=== DATA TO USE ===

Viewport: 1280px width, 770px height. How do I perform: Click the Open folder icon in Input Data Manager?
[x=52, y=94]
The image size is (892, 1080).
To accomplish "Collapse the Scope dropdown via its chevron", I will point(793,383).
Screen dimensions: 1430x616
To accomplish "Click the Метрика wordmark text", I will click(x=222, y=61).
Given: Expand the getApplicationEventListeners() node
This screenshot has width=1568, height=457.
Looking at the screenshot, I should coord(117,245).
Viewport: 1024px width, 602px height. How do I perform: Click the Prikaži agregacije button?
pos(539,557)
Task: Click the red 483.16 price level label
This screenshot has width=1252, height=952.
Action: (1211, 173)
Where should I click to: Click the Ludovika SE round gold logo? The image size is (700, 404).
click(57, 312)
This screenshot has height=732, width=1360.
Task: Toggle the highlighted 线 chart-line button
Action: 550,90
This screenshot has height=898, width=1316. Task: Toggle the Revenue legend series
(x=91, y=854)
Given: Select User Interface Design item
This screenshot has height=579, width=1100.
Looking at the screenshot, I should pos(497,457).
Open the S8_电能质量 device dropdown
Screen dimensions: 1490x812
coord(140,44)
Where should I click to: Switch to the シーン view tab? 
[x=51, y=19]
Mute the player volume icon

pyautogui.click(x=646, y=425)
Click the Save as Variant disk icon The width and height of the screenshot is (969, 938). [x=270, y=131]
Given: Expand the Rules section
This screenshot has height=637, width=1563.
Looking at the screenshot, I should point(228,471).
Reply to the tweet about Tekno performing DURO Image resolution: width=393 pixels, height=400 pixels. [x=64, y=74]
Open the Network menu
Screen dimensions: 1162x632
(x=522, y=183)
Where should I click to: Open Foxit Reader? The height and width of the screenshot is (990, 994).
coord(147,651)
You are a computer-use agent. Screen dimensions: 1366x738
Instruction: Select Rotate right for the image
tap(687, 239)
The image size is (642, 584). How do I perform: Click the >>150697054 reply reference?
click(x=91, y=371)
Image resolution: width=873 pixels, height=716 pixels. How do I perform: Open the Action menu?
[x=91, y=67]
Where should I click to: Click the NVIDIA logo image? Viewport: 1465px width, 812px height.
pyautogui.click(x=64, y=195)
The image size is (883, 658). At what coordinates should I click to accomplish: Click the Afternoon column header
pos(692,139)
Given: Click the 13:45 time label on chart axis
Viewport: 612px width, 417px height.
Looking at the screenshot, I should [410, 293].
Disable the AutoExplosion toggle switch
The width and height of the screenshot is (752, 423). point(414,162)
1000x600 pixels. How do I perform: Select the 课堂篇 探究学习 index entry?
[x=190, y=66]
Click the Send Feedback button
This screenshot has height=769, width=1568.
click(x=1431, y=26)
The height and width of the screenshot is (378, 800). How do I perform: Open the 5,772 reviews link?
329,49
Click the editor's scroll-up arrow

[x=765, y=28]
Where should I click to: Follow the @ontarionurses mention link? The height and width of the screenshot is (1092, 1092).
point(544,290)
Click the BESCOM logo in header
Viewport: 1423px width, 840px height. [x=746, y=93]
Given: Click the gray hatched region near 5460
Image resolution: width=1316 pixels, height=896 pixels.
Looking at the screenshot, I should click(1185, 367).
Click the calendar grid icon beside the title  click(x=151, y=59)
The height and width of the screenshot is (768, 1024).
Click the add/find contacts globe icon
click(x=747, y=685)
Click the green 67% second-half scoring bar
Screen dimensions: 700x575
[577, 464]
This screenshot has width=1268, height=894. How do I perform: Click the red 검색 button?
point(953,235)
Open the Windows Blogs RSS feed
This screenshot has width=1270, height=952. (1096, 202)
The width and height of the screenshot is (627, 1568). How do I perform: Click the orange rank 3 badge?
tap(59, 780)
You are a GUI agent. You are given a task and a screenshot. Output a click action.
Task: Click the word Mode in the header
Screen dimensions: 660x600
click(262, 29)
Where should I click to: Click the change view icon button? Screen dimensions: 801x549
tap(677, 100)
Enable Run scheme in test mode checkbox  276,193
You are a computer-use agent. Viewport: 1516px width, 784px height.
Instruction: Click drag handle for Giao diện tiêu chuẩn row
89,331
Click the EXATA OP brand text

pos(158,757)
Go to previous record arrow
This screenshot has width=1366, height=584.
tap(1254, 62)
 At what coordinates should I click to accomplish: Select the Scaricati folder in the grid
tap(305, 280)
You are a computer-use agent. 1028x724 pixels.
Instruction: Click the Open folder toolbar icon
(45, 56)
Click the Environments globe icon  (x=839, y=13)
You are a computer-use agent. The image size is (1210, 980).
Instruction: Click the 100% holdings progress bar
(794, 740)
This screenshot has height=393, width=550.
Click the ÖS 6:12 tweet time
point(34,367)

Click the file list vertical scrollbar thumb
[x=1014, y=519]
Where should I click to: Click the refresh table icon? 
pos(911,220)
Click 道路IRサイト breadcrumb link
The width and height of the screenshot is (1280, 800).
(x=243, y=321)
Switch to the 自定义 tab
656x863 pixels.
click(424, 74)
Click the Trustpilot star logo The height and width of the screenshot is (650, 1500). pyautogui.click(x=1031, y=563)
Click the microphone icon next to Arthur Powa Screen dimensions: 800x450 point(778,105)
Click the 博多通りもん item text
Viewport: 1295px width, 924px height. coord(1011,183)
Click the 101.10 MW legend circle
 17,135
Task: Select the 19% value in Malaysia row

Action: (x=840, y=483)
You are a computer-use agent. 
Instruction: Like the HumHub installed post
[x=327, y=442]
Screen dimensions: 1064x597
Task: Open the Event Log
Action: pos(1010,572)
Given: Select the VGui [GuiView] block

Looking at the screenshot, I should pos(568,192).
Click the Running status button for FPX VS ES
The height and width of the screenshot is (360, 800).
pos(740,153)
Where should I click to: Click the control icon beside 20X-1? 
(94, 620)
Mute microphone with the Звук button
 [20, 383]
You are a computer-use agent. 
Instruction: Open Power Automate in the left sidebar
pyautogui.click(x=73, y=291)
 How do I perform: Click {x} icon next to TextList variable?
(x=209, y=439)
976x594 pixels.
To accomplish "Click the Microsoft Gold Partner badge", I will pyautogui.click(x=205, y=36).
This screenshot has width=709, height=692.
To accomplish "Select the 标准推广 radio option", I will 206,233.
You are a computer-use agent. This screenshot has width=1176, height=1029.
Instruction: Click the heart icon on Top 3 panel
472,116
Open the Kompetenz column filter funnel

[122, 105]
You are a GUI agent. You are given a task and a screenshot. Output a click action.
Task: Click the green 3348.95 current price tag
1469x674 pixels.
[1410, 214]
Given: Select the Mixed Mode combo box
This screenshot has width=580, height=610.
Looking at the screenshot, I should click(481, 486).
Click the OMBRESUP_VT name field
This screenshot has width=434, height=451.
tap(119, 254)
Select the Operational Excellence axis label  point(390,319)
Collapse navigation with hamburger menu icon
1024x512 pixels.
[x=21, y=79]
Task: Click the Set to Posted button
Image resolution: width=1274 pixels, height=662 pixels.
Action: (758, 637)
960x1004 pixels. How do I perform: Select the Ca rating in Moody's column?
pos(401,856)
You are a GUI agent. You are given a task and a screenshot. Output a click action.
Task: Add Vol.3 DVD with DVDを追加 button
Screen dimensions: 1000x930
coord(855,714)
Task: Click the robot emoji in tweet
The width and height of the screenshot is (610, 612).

===

The lines running from the start of the data through the one that contains "Screen dimensions: 1430x616" should be reproduced exactly, and only those.

RESPONSE BELOW:
Viewport: 1280px width, 770px height. How do I perform: Click the Open folder icon in Input Data Manager?
[x=52, y=94]
The image size is (892, 1080).
To accomplish "Collapse the Scope dropdown via its chevron", I will point(793,383).
Screen dimensions: 1430x616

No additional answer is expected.